*** Opening of Supplied material ***

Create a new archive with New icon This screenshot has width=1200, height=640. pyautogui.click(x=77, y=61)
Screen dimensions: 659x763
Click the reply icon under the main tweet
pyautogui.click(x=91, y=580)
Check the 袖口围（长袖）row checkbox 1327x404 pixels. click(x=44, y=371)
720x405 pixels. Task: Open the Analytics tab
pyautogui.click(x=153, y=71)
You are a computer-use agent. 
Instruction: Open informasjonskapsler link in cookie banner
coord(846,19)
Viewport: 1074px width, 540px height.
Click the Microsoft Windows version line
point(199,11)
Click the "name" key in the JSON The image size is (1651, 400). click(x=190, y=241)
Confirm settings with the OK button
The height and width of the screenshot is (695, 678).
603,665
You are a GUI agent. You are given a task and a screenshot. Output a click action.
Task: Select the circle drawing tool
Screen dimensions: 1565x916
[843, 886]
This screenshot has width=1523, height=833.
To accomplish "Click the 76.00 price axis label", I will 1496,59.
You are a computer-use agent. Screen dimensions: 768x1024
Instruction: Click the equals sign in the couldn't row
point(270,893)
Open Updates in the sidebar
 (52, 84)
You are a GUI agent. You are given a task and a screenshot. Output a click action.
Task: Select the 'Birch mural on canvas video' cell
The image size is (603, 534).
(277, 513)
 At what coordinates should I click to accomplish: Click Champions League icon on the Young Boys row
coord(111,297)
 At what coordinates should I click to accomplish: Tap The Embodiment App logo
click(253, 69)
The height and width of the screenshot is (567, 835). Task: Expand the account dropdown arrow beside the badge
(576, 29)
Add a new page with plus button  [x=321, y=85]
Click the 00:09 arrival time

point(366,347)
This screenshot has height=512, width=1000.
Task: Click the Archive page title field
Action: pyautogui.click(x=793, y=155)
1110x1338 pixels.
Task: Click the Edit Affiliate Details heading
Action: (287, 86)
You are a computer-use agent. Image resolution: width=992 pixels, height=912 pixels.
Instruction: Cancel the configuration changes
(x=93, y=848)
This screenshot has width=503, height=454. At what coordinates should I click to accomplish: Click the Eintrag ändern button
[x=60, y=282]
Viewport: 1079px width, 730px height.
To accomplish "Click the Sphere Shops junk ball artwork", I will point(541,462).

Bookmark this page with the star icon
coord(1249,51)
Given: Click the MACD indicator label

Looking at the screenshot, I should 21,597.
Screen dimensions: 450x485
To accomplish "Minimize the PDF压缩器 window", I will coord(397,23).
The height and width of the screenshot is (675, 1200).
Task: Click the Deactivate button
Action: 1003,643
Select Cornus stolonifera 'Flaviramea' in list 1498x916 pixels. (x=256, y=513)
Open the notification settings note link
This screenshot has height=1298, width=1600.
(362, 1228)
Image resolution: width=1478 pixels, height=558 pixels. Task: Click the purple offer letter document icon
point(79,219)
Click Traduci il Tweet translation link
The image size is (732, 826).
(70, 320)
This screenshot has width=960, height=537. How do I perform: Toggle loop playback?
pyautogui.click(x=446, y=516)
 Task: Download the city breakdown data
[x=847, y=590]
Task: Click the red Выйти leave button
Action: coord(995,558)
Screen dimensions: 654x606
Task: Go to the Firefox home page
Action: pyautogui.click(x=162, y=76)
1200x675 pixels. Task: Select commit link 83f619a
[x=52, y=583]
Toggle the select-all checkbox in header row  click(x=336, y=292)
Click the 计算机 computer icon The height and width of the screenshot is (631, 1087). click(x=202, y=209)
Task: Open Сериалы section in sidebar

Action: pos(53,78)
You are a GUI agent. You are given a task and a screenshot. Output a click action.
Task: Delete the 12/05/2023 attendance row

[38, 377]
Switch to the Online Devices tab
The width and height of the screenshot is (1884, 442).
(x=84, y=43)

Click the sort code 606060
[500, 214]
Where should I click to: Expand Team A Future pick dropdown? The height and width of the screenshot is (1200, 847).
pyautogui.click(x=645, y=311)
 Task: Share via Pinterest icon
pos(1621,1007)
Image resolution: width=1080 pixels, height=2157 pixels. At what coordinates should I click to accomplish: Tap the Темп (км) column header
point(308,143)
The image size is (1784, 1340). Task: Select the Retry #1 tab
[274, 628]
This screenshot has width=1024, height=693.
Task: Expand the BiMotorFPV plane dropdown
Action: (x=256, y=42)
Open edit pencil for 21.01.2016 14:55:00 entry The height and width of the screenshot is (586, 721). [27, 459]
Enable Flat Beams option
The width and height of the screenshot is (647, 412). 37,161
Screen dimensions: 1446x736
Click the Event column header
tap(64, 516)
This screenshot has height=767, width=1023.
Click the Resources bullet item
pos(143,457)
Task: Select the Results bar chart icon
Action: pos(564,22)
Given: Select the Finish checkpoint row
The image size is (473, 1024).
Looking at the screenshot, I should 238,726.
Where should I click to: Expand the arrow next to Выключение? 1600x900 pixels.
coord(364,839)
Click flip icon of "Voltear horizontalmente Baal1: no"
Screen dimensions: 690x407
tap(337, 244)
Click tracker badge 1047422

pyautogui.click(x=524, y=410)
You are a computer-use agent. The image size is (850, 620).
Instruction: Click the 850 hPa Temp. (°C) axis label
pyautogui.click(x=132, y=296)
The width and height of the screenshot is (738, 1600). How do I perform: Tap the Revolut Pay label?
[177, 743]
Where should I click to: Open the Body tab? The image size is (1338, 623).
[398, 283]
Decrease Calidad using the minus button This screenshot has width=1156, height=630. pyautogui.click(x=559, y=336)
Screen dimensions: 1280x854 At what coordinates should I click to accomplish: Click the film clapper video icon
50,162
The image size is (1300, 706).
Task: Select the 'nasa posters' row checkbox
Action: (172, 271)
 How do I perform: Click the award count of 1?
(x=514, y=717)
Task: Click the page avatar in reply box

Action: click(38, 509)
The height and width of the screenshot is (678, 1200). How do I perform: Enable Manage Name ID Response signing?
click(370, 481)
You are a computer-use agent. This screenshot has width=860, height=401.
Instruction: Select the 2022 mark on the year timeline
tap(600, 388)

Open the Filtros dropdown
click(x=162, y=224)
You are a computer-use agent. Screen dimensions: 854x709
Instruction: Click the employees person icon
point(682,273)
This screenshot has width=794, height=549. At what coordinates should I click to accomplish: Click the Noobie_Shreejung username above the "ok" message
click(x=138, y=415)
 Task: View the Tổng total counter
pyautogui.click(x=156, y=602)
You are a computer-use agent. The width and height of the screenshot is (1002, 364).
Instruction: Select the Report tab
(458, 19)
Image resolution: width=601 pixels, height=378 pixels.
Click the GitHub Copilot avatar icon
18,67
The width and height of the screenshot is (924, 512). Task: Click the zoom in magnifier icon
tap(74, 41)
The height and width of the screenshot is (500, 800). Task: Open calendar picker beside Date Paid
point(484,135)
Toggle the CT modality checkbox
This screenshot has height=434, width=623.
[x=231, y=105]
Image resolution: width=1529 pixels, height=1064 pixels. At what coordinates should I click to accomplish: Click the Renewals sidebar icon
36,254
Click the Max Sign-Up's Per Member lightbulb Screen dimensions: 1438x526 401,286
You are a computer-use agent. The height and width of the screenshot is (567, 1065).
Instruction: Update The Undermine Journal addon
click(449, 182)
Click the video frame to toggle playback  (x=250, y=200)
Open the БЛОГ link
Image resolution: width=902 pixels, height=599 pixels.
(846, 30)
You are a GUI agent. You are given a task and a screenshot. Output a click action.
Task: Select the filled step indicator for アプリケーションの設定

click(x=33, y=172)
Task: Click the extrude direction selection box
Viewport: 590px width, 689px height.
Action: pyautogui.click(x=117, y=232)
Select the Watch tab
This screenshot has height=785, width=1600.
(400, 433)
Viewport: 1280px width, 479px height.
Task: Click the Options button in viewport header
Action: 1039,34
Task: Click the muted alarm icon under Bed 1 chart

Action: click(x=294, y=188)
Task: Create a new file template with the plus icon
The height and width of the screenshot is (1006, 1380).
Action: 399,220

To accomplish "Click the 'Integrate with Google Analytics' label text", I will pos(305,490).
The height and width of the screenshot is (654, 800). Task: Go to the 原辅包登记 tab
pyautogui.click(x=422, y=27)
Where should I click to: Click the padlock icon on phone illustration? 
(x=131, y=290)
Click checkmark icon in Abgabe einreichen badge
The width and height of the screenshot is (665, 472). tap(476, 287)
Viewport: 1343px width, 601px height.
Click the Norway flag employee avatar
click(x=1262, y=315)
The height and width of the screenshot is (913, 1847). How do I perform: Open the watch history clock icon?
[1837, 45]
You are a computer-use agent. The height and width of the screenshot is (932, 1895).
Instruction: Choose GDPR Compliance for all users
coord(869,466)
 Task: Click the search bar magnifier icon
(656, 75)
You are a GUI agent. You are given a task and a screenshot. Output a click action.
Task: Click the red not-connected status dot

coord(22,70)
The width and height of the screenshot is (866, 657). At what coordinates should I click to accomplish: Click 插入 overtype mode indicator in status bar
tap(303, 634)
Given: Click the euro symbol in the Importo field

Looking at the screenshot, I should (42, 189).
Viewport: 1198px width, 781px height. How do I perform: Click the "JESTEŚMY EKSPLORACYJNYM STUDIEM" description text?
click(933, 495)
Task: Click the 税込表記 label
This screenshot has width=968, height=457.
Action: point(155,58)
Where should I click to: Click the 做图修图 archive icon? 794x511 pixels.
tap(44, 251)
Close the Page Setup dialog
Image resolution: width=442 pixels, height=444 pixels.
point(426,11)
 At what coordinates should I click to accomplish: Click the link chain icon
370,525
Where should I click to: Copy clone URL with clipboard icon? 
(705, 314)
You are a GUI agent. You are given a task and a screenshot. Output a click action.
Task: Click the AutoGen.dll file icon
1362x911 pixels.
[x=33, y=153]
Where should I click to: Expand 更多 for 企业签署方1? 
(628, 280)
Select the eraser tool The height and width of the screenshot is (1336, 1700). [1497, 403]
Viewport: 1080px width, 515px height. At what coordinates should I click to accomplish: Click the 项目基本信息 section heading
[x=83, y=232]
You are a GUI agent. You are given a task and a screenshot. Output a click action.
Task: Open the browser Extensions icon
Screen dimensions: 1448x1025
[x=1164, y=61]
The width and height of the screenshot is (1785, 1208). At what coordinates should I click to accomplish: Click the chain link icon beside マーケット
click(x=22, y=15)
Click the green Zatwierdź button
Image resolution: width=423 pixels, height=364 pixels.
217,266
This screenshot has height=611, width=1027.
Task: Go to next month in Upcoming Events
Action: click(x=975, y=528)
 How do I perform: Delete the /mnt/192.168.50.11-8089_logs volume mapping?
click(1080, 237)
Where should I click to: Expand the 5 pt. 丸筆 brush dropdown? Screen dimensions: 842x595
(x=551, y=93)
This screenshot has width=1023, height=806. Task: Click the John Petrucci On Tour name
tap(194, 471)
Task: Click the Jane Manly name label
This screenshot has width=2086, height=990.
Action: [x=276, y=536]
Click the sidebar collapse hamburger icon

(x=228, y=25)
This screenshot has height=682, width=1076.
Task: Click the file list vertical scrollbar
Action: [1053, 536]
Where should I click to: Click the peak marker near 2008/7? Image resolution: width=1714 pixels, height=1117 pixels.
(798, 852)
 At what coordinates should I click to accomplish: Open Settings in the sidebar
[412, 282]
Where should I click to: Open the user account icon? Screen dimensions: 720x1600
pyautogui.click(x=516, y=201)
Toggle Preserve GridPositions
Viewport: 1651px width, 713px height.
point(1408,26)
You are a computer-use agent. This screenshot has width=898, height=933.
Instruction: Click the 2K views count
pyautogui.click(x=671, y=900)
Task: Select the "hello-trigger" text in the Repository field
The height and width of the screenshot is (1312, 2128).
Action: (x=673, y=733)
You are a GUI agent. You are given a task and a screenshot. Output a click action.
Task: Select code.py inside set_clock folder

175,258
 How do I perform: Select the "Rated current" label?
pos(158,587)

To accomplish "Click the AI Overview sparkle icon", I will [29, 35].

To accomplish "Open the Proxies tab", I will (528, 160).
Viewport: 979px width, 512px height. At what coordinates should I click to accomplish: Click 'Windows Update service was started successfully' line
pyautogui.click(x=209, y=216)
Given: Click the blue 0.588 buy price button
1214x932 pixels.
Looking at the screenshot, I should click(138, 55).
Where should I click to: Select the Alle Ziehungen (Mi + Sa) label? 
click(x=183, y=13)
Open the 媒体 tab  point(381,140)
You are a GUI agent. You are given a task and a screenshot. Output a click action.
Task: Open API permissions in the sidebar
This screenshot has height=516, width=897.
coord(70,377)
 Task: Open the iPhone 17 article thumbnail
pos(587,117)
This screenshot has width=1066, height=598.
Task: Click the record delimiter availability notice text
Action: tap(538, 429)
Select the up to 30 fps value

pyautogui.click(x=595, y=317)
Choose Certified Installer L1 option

*** Close of Supplied material ***

### Your objective
Report only how many lines in the entries above contain the string "plus".

### Response area
2